Other reviews have hit on the most visible theological concepts (the Watchers, a pre-Covenant God, the other two wives) but I accepted the version presented without much issue.  For the Watchers – the whole concept of angels and grace and divine control is beyond my ken and my sphere.  It is a matter for angels, not for men.  The world shown in the film is not the one we currently inhabit.  Other issues (racial diversity, veganism, accents) I do not consider to have a large enough impact on the story for mentioning.

As for the other two wives…

Many critics of Christianity point to the heavy hand of the OT God as one of the most off-putting parts of my faith.  And I can’t say that they’re wrong.  (I’m still grieving over Pharaoh’s horses and charioteers.)  But in many (not all – not that I’ve found) in many cases, what is put forth as cruelty and harshness of God can more easily be read as a failure of humanity to live up to our potential.

In the case of the Noah story as put forth in this movie, there is room to view Noah’s “final solution” as a human error in understanding God’s plan.  Surely not all of humanity was to enter the ark – not all animals were taken, after all, and it appeared that an overwhelming majority of humanity had fallen into habits of cruelty, depravity, and violence that rejected the guidance of God.  One need only look at the damage done to Ham during his brief tutelage under the Cainite king to see why permitting a large number of such people on the ark was not practical, in terms of establishing a humanity washed clean of those sins.

(If anyone wants to suggest that bringing young women on board would have been perfectly okay, on accounta young women couldn't/wouldn't harm/warp anyone, dude.
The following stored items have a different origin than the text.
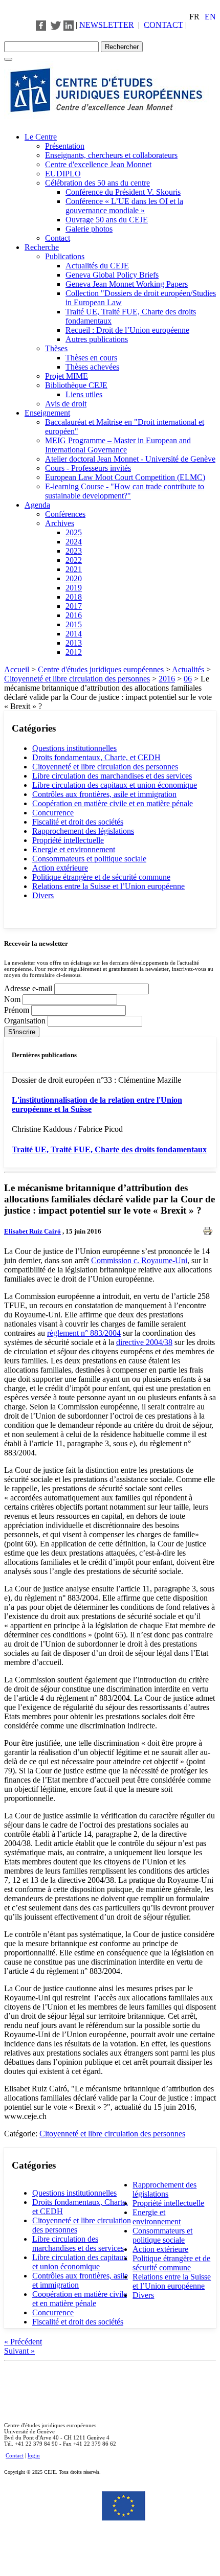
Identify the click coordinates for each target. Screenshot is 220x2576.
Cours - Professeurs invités (88, 468)
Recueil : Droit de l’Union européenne (127, 330)
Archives (59, 523)
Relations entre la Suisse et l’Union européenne (108, 886)
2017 (73, 606)
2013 (73, 643)
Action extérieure (60, 867)
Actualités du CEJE (97, 265)
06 (188, 678)
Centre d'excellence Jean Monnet (98, 164)
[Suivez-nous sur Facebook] (41, 24)
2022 (73, 560)
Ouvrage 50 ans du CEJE (106, 219)
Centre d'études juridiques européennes (101, 669)
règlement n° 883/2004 (84, 1333)
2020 (73, 578)
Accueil (16, 669)
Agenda (37, 504)
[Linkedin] (68, 24)
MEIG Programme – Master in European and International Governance (118, 445)
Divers (43, 895)
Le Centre (41, 136)
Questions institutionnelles (74, 748)
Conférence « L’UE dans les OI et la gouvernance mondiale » (124, 206)
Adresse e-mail (29, 988)
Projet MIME (66, 376)
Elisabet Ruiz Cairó (32, 1231)
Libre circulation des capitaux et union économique (114, 785)
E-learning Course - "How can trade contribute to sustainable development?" (124, 491)
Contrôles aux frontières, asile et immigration (104, 794)
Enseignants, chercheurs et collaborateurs (111, 155)
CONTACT (163, 24)
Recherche (42, 247)
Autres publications (96, 339)
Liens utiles (83, 394)
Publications (64, 256)
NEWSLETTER (106, 24)
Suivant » (19, 2350)
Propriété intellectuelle (68, 840)
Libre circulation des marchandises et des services (112, 775)
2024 (73, 541)
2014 (73, 633)
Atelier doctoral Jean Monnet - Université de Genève (130, 458)
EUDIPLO (63, 173)
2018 (73, 596)
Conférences (65, 514)
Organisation (26, 1020)
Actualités (188, 669)
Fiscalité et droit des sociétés (77, 821)
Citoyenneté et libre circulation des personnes (77, 678)
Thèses (56, 348)
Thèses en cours (91, 357)
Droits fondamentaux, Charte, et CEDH (96, 757)
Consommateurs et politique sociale (89, 858)
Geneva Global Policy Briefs (112, 274)
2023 (73, 550)
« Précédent (23, 2341)
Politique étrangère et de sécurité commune (101, 877)
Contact (57, 238)
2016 (73, 615)
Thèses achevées (92, 366)
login (34, 2455)
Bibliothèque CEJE (76, 385)
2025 (73, 532)
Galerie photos (89, 228)
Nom (13, 999)
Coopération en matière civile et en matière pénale (112, 803)
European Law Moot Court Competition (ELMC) (125, 477)
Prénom (17, 1010)
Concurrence (53, 812)
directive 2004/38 (144, 1342)
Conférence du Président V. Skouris (123, 192)
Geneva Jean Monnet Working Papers (126, 284)
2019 (73, 587)
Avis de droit (65, 403)
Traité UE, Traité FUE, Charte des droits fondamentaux (109, 1149)
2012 (73, 652)
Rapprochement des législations (83, 831)
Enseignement (47, 412)
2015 (73, 624)
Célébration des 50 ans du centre (97, 182)
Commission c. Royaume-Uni (139, 1260)
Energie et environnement (73, 849)
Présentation (64, 146)
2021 (73, 569)
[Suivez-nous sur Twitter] (55, 24)
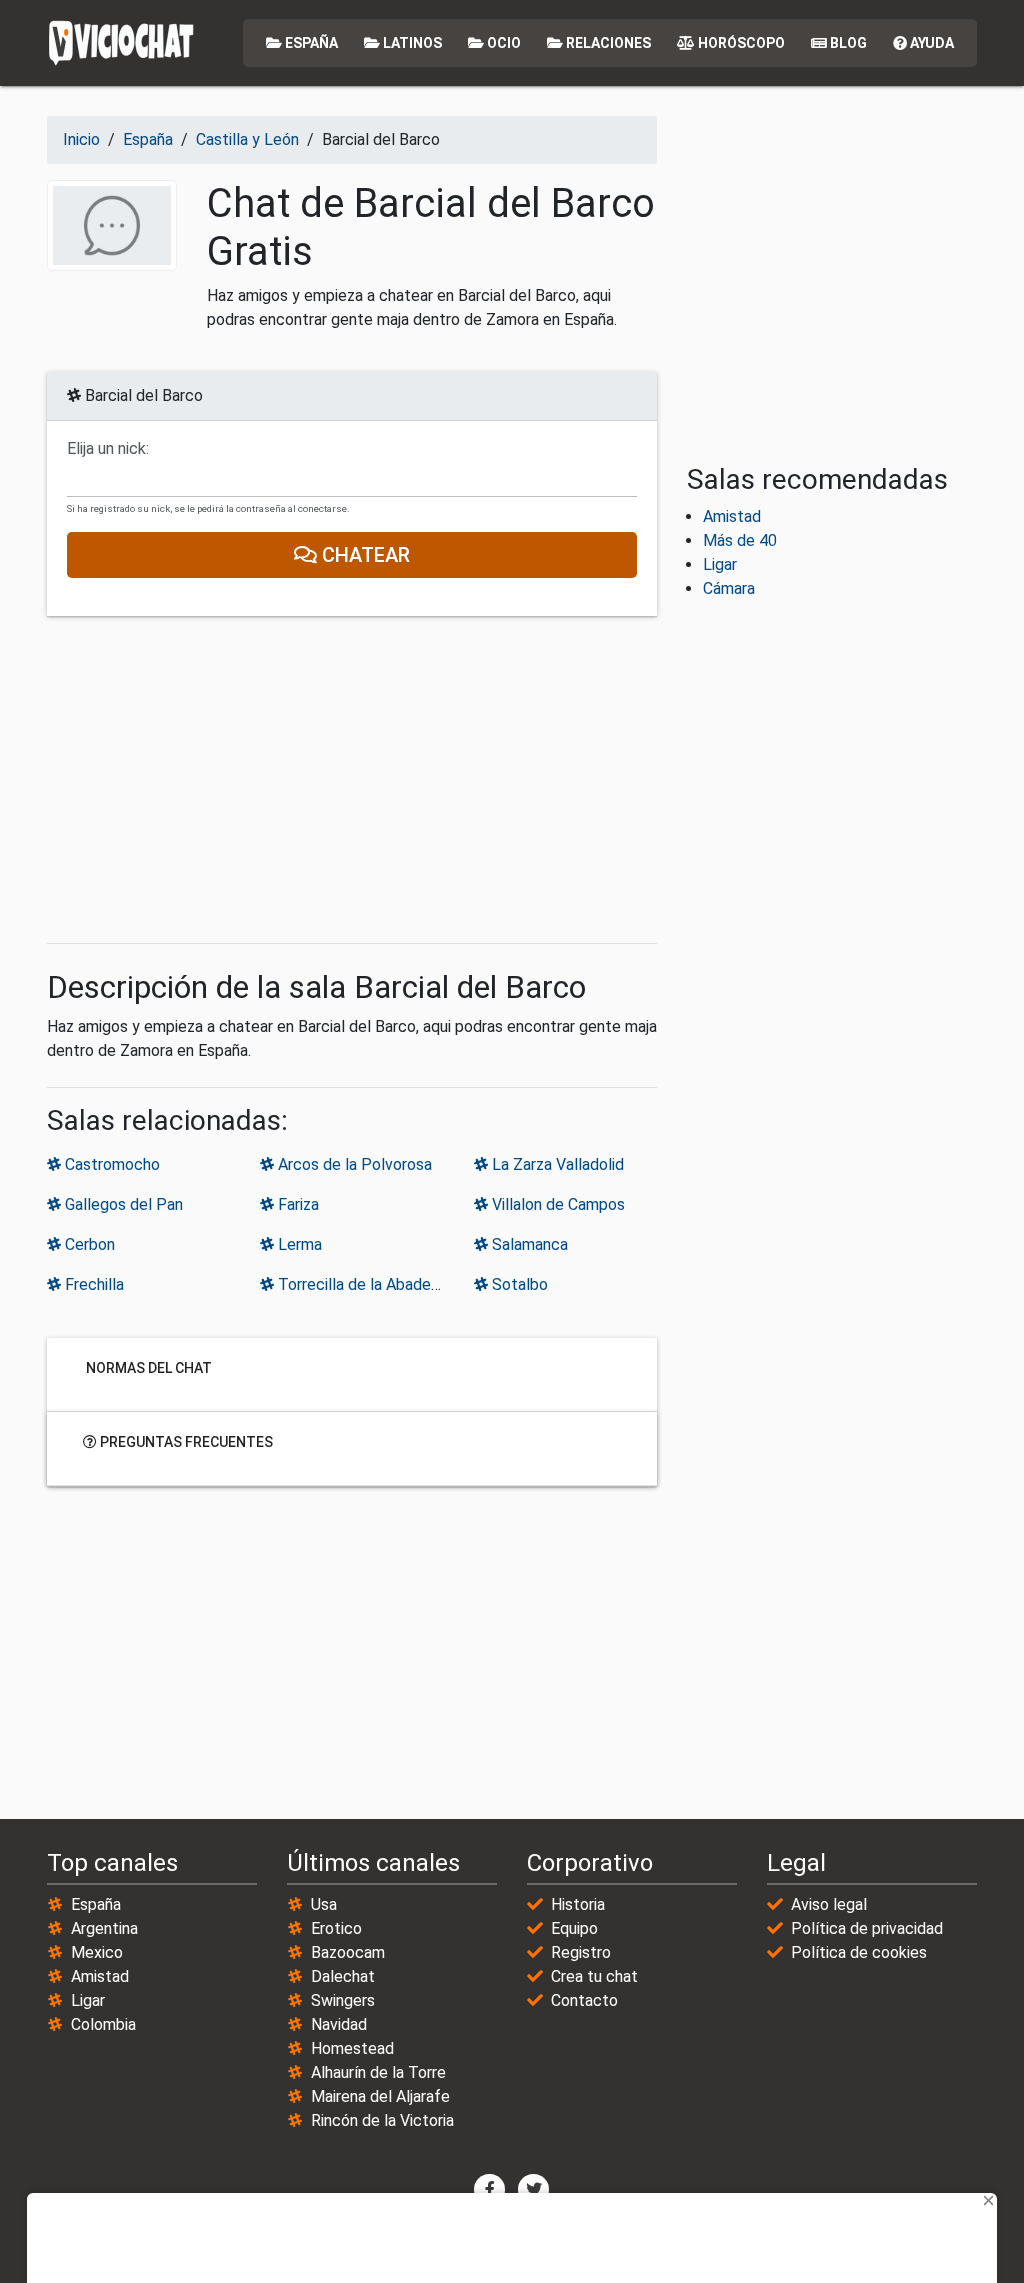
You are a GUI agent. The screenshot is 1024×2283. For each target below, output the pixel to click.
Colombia (103, 2024)
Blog (847, 43)
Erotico (336, 1928)
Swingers (343, 2000)
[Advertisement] (352, 780)
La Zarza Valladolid (556, 1164)
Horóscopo (740, 43)
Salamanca (528, 1244)
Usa (324, 1904)
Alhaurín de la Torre (378, 2072)
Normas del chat (147, 1368)
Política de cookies (859, 1952)
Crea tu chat (594, 1976)
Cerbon (88, 1244)
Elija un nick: (108, 449)
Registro (581, 1952)
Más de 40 (740, 540)
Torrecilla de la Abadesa (360, 1284)
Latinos (411, 43)
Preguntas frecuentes (185, 1442)
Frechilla (92, 1284)
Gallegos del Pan (122, 1204)
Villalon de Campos (556, 1204)
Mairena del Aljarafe (380, 2096)
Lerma (298, 1244)
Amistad (732, 516)
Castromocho (110, 1164)
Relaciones (607, 43)
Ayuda (930, 43)
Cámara (729, 588)
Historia (578, 1904)
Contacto (584, 2000)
Get off my island, and go find some other place to ruminate on women as helpless things by definition.)

But there is a wide space between “all humanity wiped out” and “save everyone”.  Noah errs – and I think this is pretty clear in the film – by assuming that God intends the first.  It would be very hard to argue Scripturally that God intended the later - wanting everyone to repent and everyone repenting are not the same things.  Which leaves that space in the middle – space which, Scripturally, has been taken up again and again by multiple people: Lot’s family, Noah’s, the 10 righteous, the woman who hid the Israelite spies, etc, etc.
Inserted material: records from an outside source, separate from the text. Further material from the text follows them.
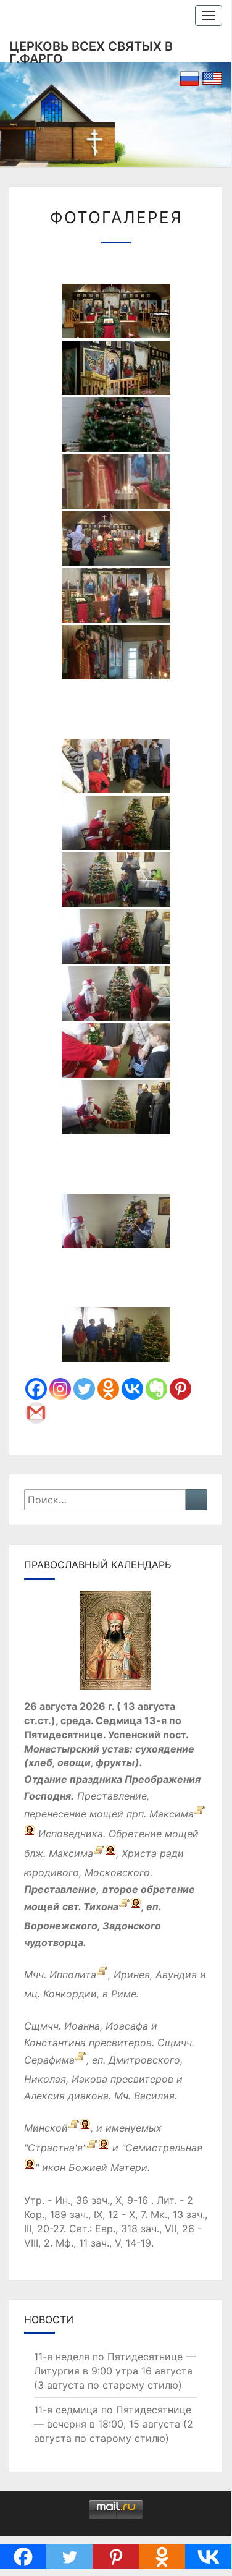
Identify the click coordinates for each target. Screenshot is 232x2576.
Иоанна (82, 2026)
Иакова (89, 2079)
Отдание (45, 1779)
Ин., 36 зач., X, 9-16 (101, 2200)
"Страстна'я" (55, 2148)
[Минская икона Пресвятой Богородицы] (74, 2128)
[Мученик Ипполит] (102, 1975)
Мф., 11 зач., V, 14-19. (105, 2243)
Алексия (44, 2095)
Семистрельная (163, 2148)
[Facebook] (36, 1389)
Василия (154, 2095)
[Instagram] (60, 1389)
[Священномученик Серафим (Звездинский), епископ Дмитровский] (80, 2060)
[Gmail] (36, 1413)
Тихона (100, 1906)
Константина (55, 2042)
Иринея (132, 1975)
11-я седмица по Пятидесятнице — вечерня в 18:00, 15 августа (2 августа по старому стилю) (113, 2424)
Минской (46, 2128)
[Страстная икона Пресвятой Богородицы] (92, 2148)
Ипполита (72, 1975)
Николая (45, 2079)
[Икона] (115, 1644)
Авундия (176, 1975)
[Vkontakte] (132, 1389)
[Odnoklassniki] (108, 1389)
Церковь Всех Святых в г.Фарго (91, 50)
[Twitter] (84, 1389)
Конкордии (70, 1993)
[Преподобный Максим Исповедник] (199, 1814)
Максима (171, 1814)
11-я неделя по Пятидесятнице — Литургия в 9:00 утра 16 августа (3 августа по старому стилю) (115, 2370)
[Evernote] (156, 1389)
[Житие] (99, 1853)
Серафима (49, 2060)
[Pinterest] (180, 1389)
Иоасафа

A God who would wipe out all of humanity is not a merciful God.  A God that would permit horror to go on without consequence is not a just God.  If we demand that all of us be saved, we are claiming that none of us should be held to a higher standard. This is the error of those who think that our sins are without consequence.  (And day to day, our numbers are legion.) If we demand that God do away with all of us, we are claiming that none of us should be granted forgiveness. This was the error of Noah, and of some anti-human environmentalists.

I think that many hold to some version of “many will be saved, but not all”.  This solution is not perfect, either – and again, it is mostly due to human error.  When we start assuming a perfect knowledge of who is acceptable to God, of who will be saved and who will not – that road is paved with Pride, lined with Envy, and shaded with Wrath.  This is the error of those of us who forget that Christ died for Cain, and Pilate, and Hitler, and Ted Bundy, and every hateful, murderous, soul to every walk the planet.
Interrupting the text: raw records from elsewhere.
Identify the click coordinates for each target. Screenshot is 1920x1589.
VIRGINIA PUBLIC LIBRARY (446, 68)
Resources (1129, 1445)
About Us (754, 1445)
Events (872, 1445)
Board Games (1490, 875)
Did one of those repent, and beg God for forgiveness, and resolve to sin no more – God would have shouted in delight, a hundred times more glad than when any of us more ordinary sinners comes creeping back to confess our sins.


I get, I think, why Noah refused to bring any of the Cainites onto the ark.  And I would have understood why he would have hesitated to do so, even if he did eventually relent.  But I would like to think that if it had been I, that I would have opened my heart and mind to God’s guidance, and taken as many with me as the ark could have held.